Investigações O grupo criminoso teria contado com a colaboração de funcionários da instituição financeira, que usavam credenciais internas para permitir o acesso de terceiros a contas de clientes corporativos
FOTO: Divulgação

O banco Santander afirmou, em nota enviada ao Diário, que detectou a fraude bancária investigada pela Polícia Civil e comunicou o caso imediatamente às autoridades. A instituição declarou ainda que coopera integralmente com as investigações, conduzidas pela 4ª DCCiber (Divisão de Crimes Cibernéticos) do Deic (Departamento Estadual de Investigações Criminais).

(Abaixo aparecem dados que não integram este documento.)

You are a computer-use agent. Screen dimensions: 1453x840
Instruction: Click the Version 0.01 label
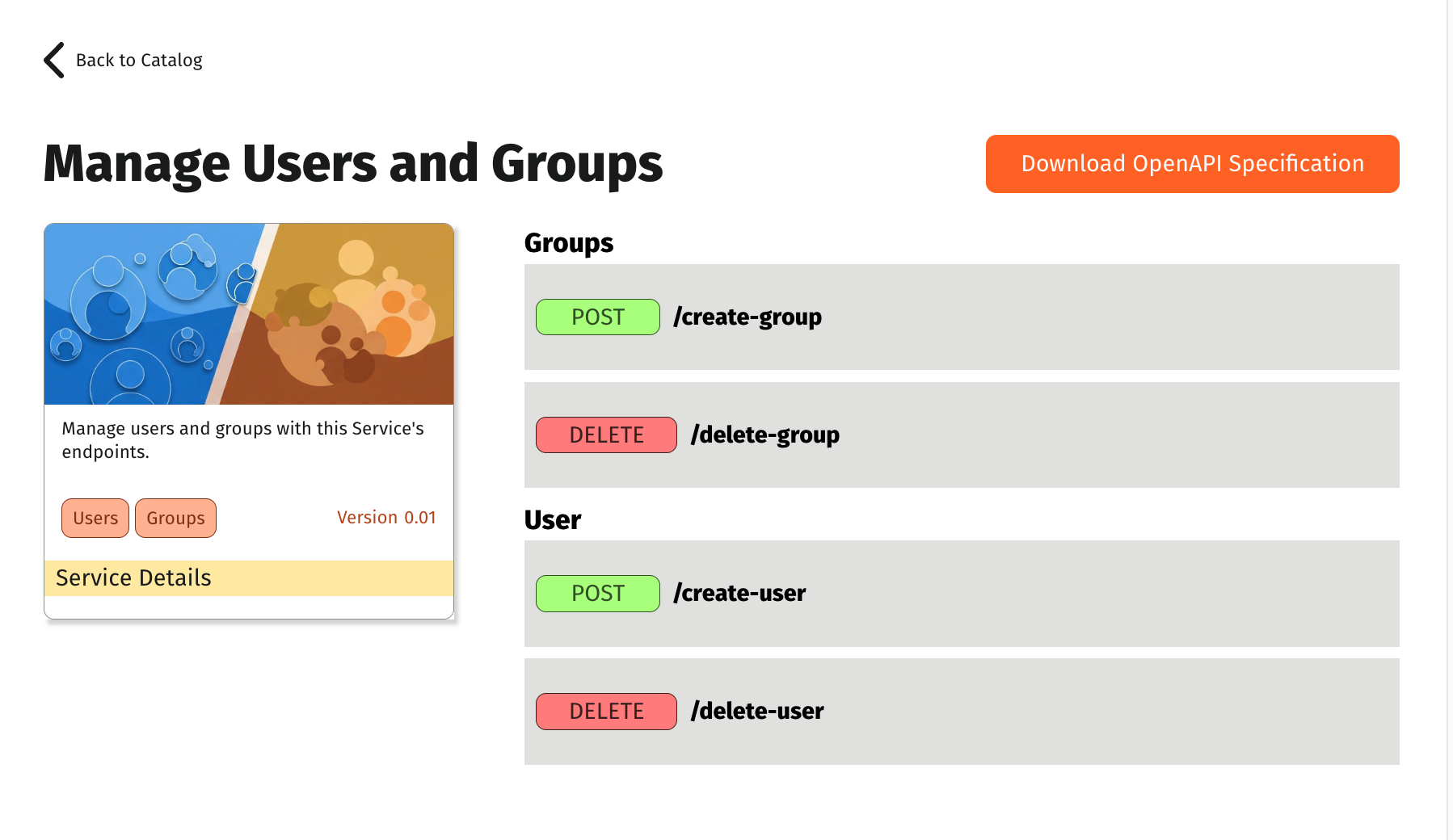[386, 517]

“O Santander informa que detectou a fraude e prontamente comunicou o fato à Polícia Civil de São Paulo. A Instituição tem cooperado integralmente com a investigação desde o início, por meio de sua área de Inteligência. O Banco reforça que possui sistemas eficazes de prevenção a fraudes para identificar e coibir eventuais desvios de conduta”, diz a nota.

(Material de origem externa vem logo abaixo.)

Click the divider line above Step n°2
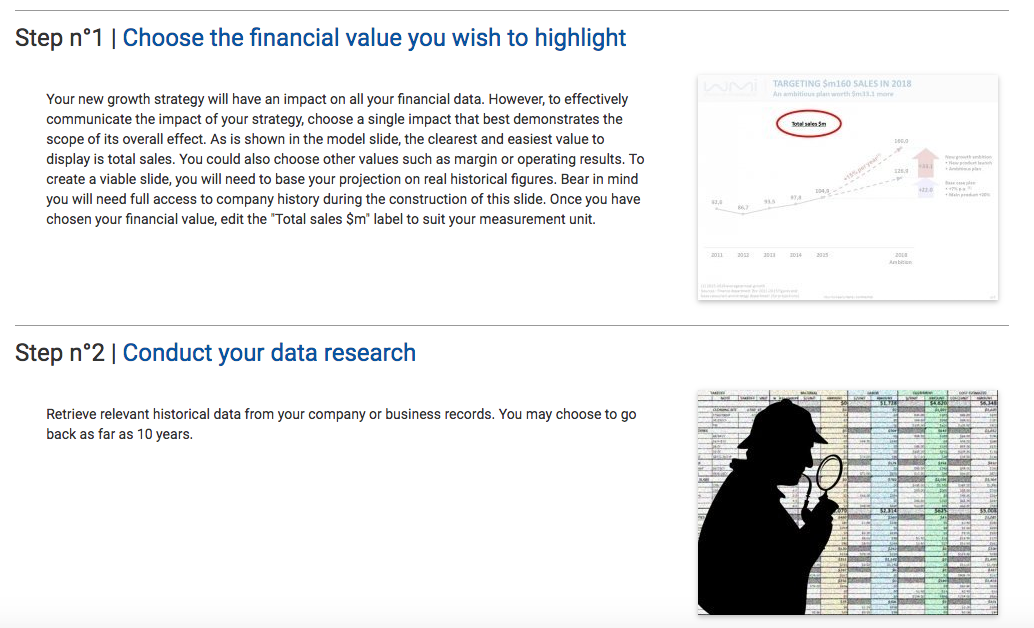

A investigação, batizada de Operação Swap Oculto, foi deflagrada nesta terça-feira (28) e desmantelou um sofisticado esquema de fraude bancária que causou prejuízo superior a R$ 11 milhões. O grupo teria contado com a colaboração de funcionários da instituição financeira, que usavam credenciais internas para permitir o acesso de terceiros a contas de clientes corporativos.

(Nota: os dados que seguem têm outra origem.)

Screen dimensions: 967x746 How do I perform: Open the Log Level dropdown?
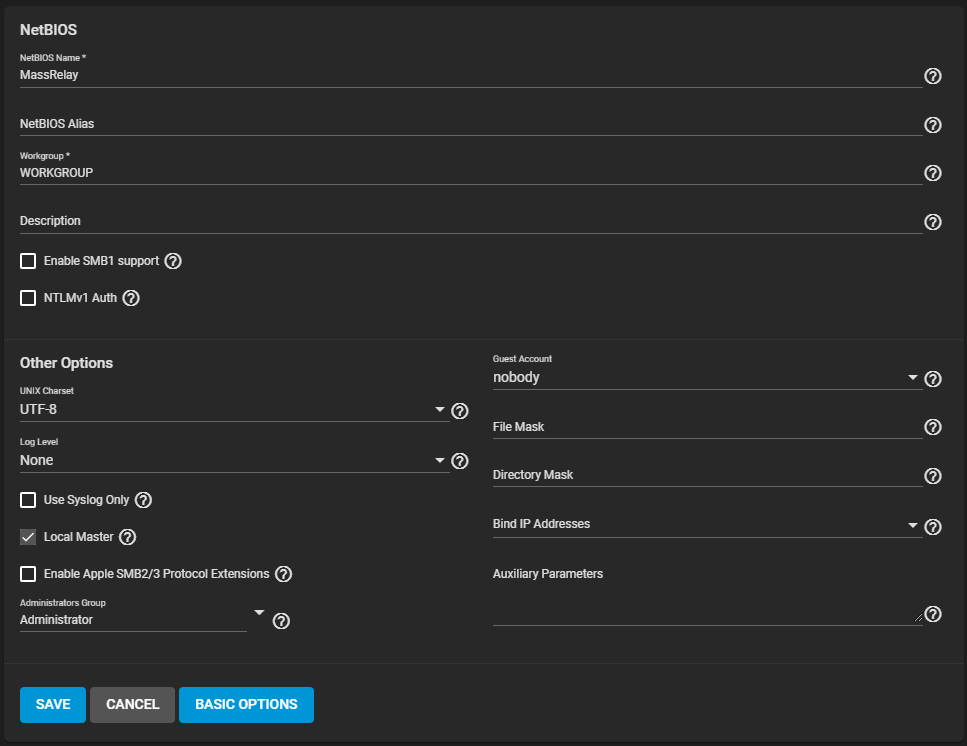(233, 461)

De acordo com a Polícia Civil, 20 mandados de busca e apreensão foram cumpridos em endereços ligados aos investigados em São Bernardo, Sorocaba, Praia Grande, São José dos Campos, além da capital paulista. As investigações apontam que os colaboradores do banco burlaram protocolos de segurança e habilitaram IDs corporativos de forma irregular, abrindo caminho para hackers movimentarem valores sem autorização dos titulares.
Em um dos casos, uma única empresa teve R$ 7,9 milhões desviados após a habilitação indevida de um novo ID. O dinheiro era transferido para contas de laranjas e empresas de fachada, e parte dele convertida em criptomoedas do tipo USDT (Tether). A Justiça determinou o bloqueio de cerca de US$ 220 mil em criptoativos.
O delegado Paulo Eduardo Barbosa, da DCCiber, destacou que o caso expõe o risco de atuação de “insiders”, funcionários que fornecem informações privilegiadas para grupos criminosos. “Eles são a porta de entrada do crime”, afirmou.